Now that you’ve experienced what it takes to get to where you are right now. What are some of the advises and personal life philosophies you would you share with your 15 year old self?
Embrace your lonely seasons. Self-love is key. Your weirdness is your power. You’ve always had a unique voice and perspective—it is a blessing, not a curse. Your words, as simple as they are, are enough. You are incredibly powerful. By all means, love others, welcome them into your heart, but learn to know when to stop, when to move and begin loving them from afar. Self-esteem is not a destination, it is a journey with the self. Forgive easily. Let things go freely. What is yours will come and what isn’t will go. You cannot lose what did not belong to you in the first place. Things are just things, people are just people. Learn to live without the attachment that stems from a toxic possessive outlook on life. Guide your heart. Your mind is your greatest ally, but sometimes it can become an enemy. Whatever happens, make sure you keep leading yourself towards love, as softly and kindly as possible. Just start. There will be many falls, but none of them will be able to cripple you. Keep getting up. Stand up for what you believe in. Lastly, allow joy into your jungle body. Both joy and pain can sit side by side. Rest from your grief. Life is long. Play the long game – no shortcuts, no sprints. Victory belongs to the patient ones.
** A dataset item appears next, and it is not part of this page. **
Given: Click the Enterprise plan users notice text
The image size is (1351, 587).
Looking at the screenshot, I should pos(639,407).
February is Black history month and we’ll love to talk briefly about it. The purpose is to celebrate the achievements of Blacks. What roles do you think creatives, especially poets, play in effecting changes that ripple through history and strengthen Black victory and representation both home and abroad.
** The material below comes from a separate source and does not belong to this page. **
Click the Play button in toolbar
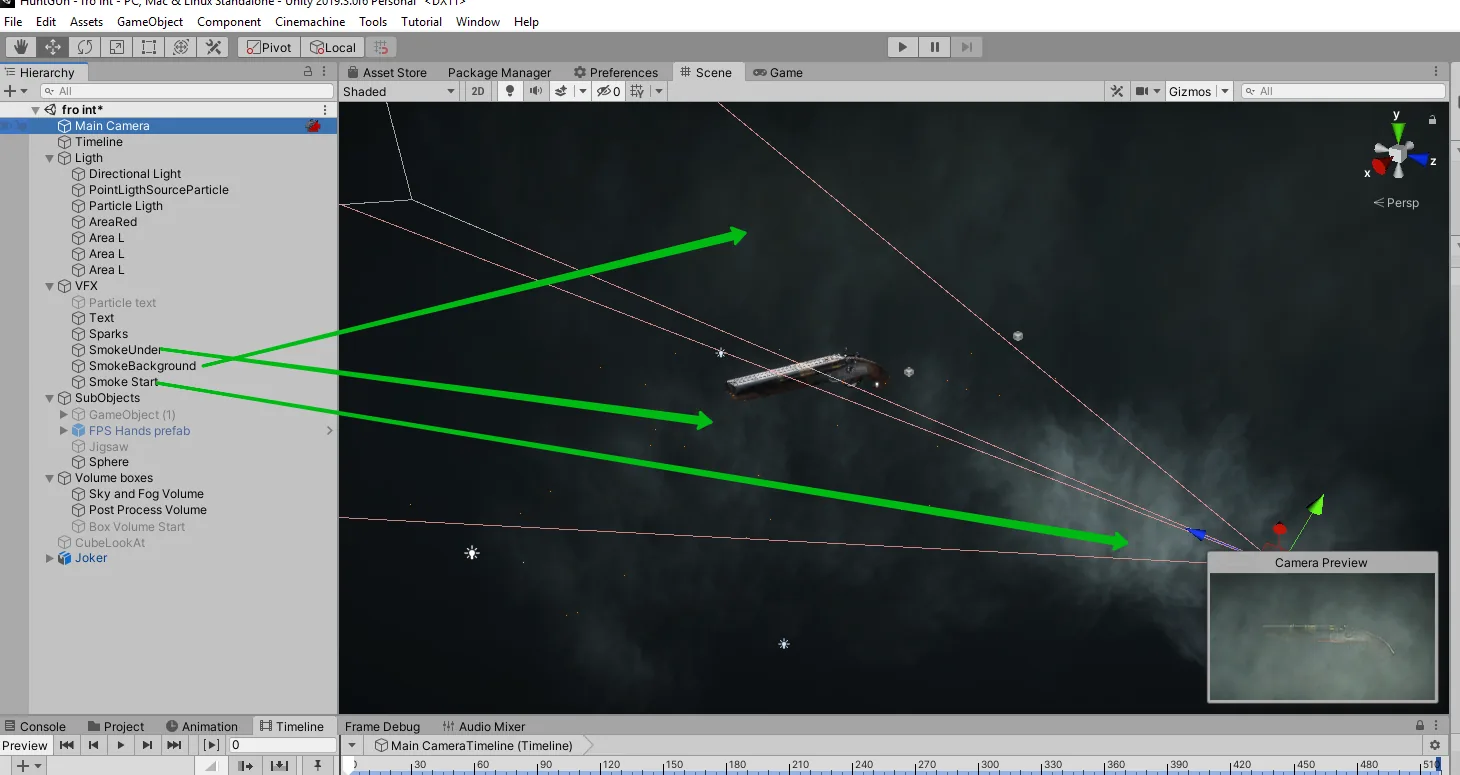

I think that creatives play a huge role, and ultimately, it is impossible to decipher where the boundaries lie between art and politics, between art and activism or even the black lives matter movement. This is because art is at the centre of everything.
Poetry is one of the most powerful art forms that exists and it’s not just because I’m a poet that I’m saying it, it’s because it’s true. Take Maya Angelou for example. Through her poems, she was able to create reflections of blackness, so that black people could finally see themselves – talk about her phenomenal poem, I Rise. This is the first act of redemption, because oppression first blinds you from seeing who you truly are. It tells you you are nothing, now when poetry is constantly created by black people, people who are unafraid to take the stage and open their mouths and take charge of an audience, it tells you you are something. You are black and you are powerful. It uplifts the soul and brings forth hope, the people are revived to continue fighting for their freedom.
Another powerful example of what poetry can do and how one poem can become an anthem of black victory and representation is Martin Luther King’s “I have a Dream.” A lot of people might argue that that was a speech, but we poets know that it was a poem. It carried a rhythm, it carried soul and it was powerful enough to hold a discouraged people in hope for decades, which helped them to keep on moving, even when the world around them ridiculed and debased them.
Today, I think that it behooves on creatives to keep that spirit ongoing, whether as Africans, African Americans or as blacks in any shape or form. We owe it to the generations coming ahead of us to leave examples of black excellence and victory, so that they never believe the lie that they are less just because they are black.